The positive momentum was echoed by external financial analysts. Specifically, Baird reiterated an Outperform rating on Sensient Technologies. The firm set a price target of $125 for the stock. Baird's assessment anticipates confirmation of accelerated growth within the company’s Color segment throughout the first quarter of 2026, suggesting continued positive momentum extending into the second quarter.


Market Insights and Valuation

The market data provided shows Sensient Technologies stock trading at $114.86, which reflects a change of +0.76 points, or +0.67%, compared to previous metrics. The company's overall valuation is supported by its current market capitalization of $4.89 billion.

The combination of strong internal performance indicators, such as the Q1 beat in EPS and revenue, coupled with positive external analyst ratings and price targets, suggests a generally favorable outlook for investors monitoring Sensient Technologies' progress.

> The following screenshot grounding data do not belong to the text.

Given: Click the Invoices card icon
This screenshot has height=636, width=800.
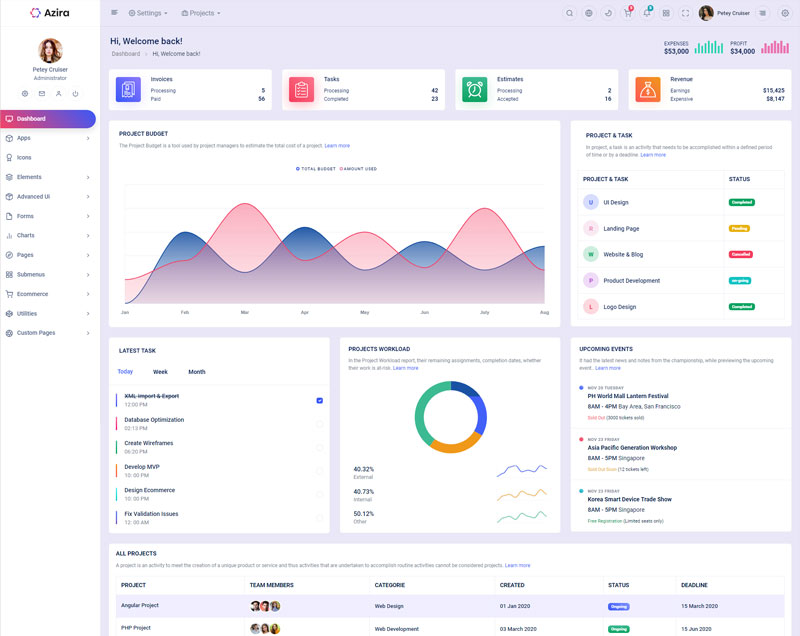Looking at the screenshot, I should pyautogui.click(x=128, y=89).
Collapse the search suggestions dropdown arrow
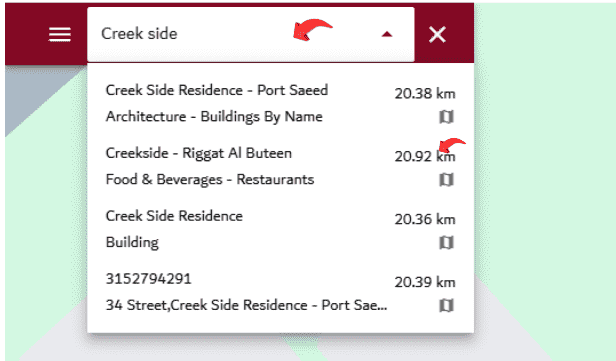Image resolution: width=616 pixels, height=361 pixels. [387, 35]
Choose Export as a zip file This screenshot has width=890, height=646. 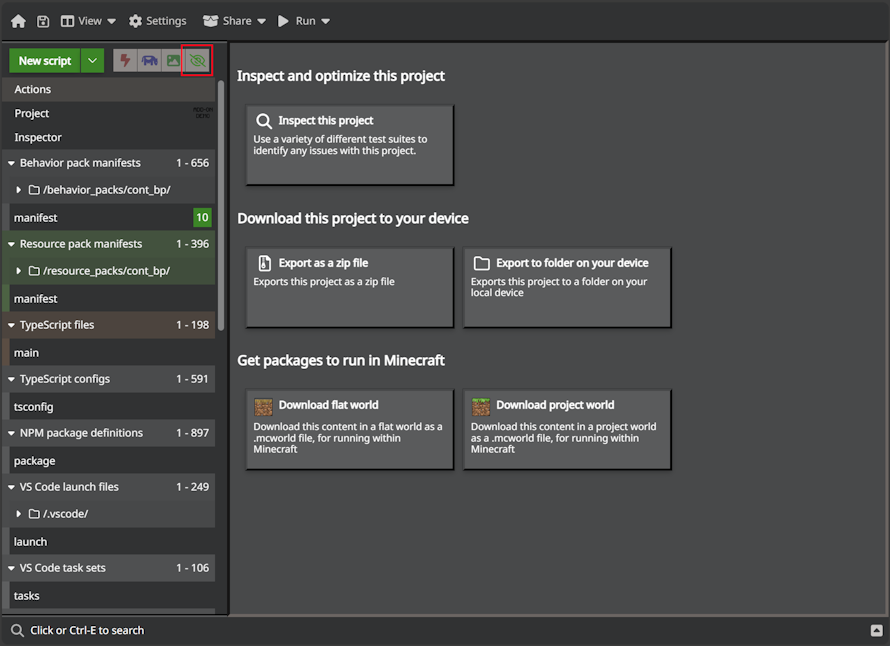click(349, 287)
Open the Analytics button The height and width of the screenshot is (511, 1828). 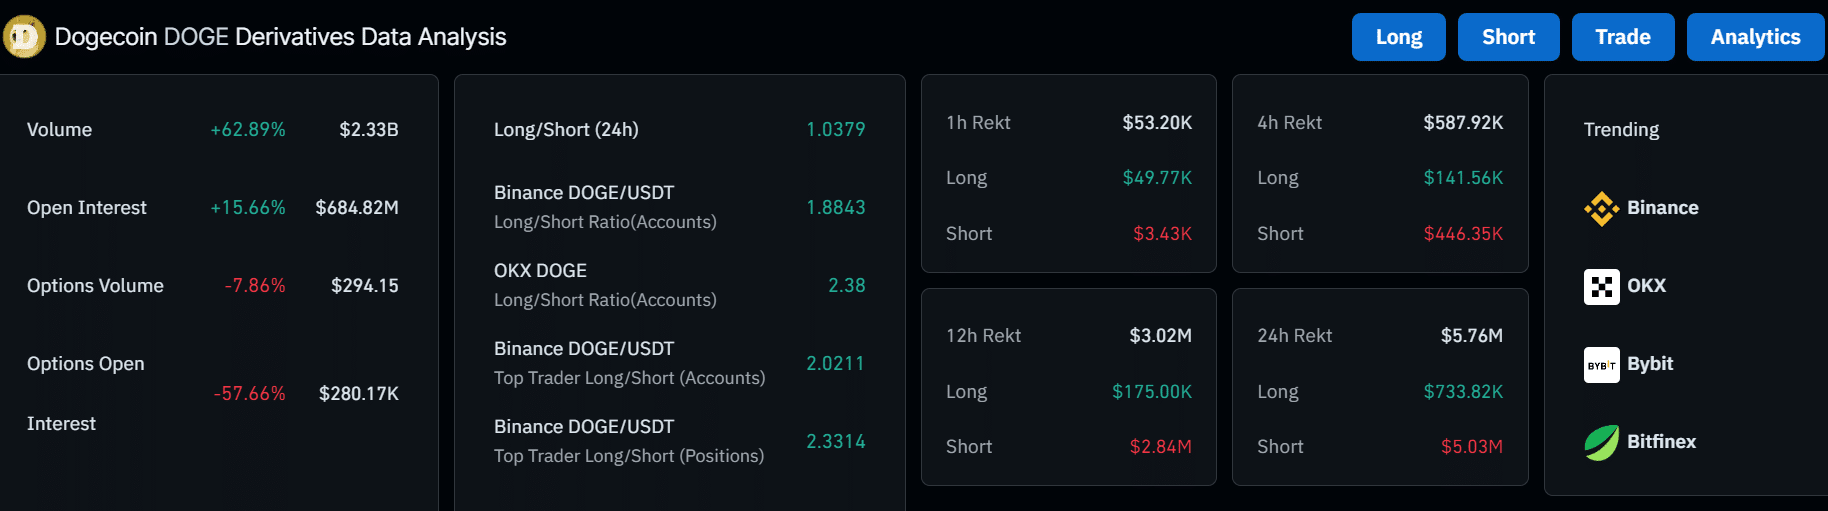(1754, 37)
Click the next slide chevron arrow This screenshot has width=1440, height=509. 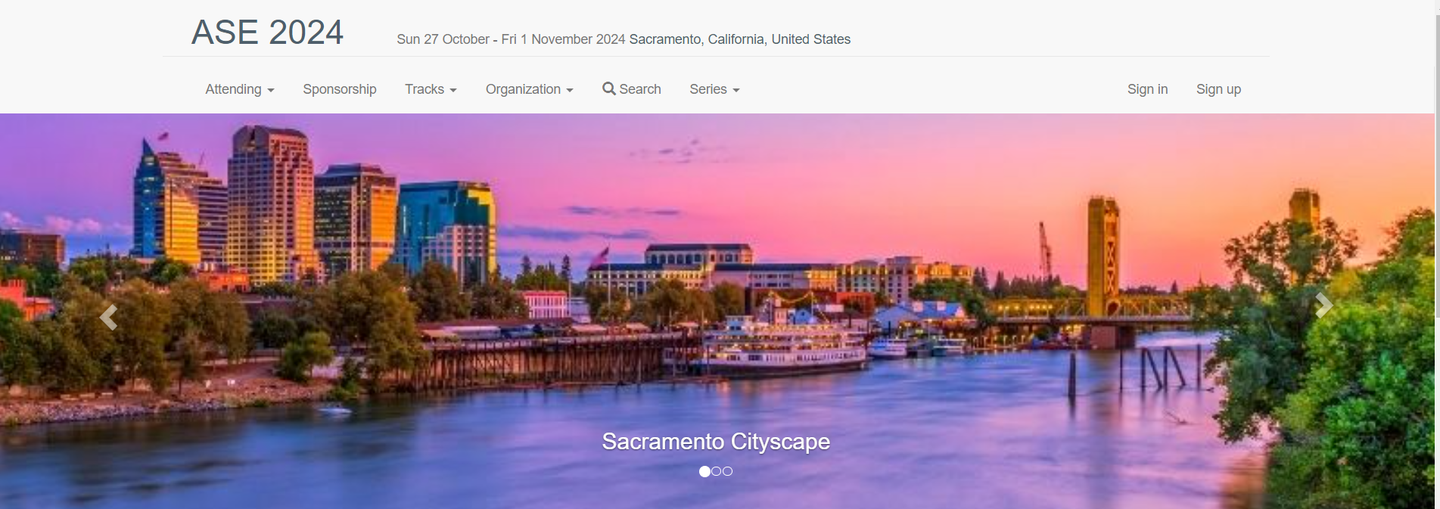(1324, 305)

These details provide a comprehensive view, balancing recent insider selling activity against substantial operational achievements and future growth expectations.

Risks

  • The actual vesting of Performance Stock Units (PSUs) is highly dependent on achieving specified corporate performance criteria, which may result in shares earned ranging from 0% to 200% below or above the target amount.
  • The stock price was noted at $114.86 following a significant insider sale by an executive, adding a layer of scrutiny regarding immediate internal sentiment.
  • Future performance remains tied to specific segments and metrics, such as accelerated growth in the Color segment, which must be maintained through subsequent quarters.